* Directions
All of the records must be set down again word for word.

***** Given information

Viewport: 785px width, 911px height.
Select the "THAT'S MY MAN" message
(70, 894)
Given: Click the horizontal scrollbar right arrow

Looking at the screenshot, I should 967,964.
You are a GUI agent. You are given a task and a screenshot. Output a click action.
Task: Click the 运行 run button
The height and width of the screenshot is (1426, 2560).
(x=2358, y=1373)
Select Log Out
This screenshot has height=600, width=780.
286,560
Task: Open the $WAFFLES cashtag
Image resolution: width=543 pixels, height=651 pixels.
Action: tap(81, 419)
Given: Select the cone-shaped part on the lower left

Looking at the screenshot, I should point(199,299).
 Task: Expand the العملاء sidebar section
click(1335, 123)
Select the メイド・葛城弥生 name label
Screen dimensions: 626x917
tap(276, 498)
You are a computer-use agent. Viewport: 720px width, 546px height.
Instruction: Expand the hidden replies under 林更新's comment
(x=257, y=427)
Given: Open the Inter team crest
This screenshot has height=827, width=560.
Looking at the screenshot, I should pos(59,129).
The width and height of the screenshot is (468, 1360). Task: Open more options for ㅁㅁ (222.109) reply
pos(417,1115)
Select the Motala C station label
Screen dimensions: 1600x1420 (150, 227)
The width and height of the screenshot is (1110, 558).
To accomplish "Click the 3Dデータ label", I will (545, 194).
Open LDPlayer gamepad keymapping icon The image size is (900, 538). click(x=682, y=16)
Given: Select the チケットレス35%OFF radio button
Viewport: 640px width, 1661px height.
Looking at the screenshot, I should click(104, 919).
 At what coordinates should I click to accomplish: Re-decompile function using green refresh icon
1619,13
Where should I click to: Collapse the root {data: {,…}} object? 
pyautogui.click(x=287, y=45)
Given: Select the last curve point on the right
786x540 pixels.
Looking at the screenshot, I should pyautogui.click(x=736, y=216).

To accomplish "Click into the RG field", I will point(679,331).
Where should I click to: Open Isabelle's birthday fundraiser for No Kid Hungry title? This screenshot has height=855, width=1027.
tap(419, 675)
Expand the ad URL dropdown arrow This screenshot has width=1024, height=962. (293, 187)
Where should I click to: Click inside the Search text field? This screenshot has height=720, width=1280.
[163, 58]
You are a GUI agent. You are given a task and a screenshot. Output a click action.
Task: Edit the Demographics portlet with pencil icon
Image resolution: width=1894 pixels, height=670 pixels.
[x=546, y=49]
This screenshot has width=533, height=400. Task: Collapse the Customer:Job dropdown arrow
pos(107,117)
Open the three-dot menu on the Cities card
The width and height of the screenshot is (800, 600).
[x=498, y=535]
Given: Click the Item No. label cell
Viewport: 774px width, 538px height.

**********

* Output below
Viewport: 785px width, 911px height.
Select the "THAT'S MY MAN" message
(70, 894)
Given: Click the horizontal scrollbar right arrow

Looking at the screenshot, I should 967,964.
You are a GUI agent. You are given a task and a screenshot. Output a click action.
Task: Click the 运行 run button
The height and width of the screenshot is (1426, 2560).
(x=2358, y=1373)
Select Log Out
This screenshot has height=600, width=780.
286,560
Task: Open the $WAFFLES cashtag
Image resolution: width=543 pixels, height=651 pixels.
Action: tap(81, 419)
Given: Select the cone-shaped part on the lower left

Looking at the screenshot, I should point(199,299).
 Task: Expand the العملاء sidebar section
click(1335, 123)
Select the メイド・葛城弥生 name label
Screen dimensions: 626x917
tap(276, 498)
You are a computer-use agent. Viewport: 720px width, 546px height.
Instruction: Expand the hidden replies under 林更新's comment
(x=257, y=427)
Given: Open the Inter team crest
This screenshot has height=827, width=560.
Looking at the screenshot, I should pos(59,129).
The width and height of the screenshot is (468, 1360). Task: Open more options for ㅁㅁ (222.109) reply
pos(417,1115)
Select the Motala C station label
Screen dimensions: 1600x1420 (150, 227)
The width and height of the screenshot is (1110, 558).
To accomplish "Click the 3Dデータ label", I will (545, 194).
Open LDPlayer gamepad keymapping icon The image size is (900, 538). click(x=682, y=16)
Given: Select the チケットレス35%OFF radio button
Viewport: 640px width, 1661px height.
Looking at the screenshot, I should click(104, 919).
 At what coordinates should I click to accomplish: Re-decompile function using green refresh icon
1619,13
Where should I click to: Collapse the root {data: {,…}} object? 
pyautogui.click(x=287, y=45)
Given: Select the last curve point on the right
786x540 pixels.
Looking at the screenshot, I should pyautogui.click(x=736, y=216).

To accomplish "Click into the RG field", I will point(679,331).
Where should I click to: Open Isabelle's birthday fundraiser for No Kid Hungry title? This screenshot has height=855, width=1027.
tap(419, 675)
Expand the ad URL dropdown arrow This screenshot has width=1024, height=962. (293, 187)
Where should I click to: Click inside the Search text field? This screenshot has height=720, width=1280.
[163, 58]
You are a GUI agent. You are given a task and a screenshot. Output a click action.
Task: Edit the Demographics portlet with pencil icon
Image resolution: width=1894 pixels, height=670 pixels.
[x=546, y=49]
This screenshot has width=533, height=400. Task: Collapse the Customer:Job dropdown arrow
pos(107,117)
Open the three-dot menu on the Cities card
The width and height of the screenshot is (800, 600).
[x=498, y=535]
Given: Click the Item No. label cell
Viewport: 774px width, 538px height.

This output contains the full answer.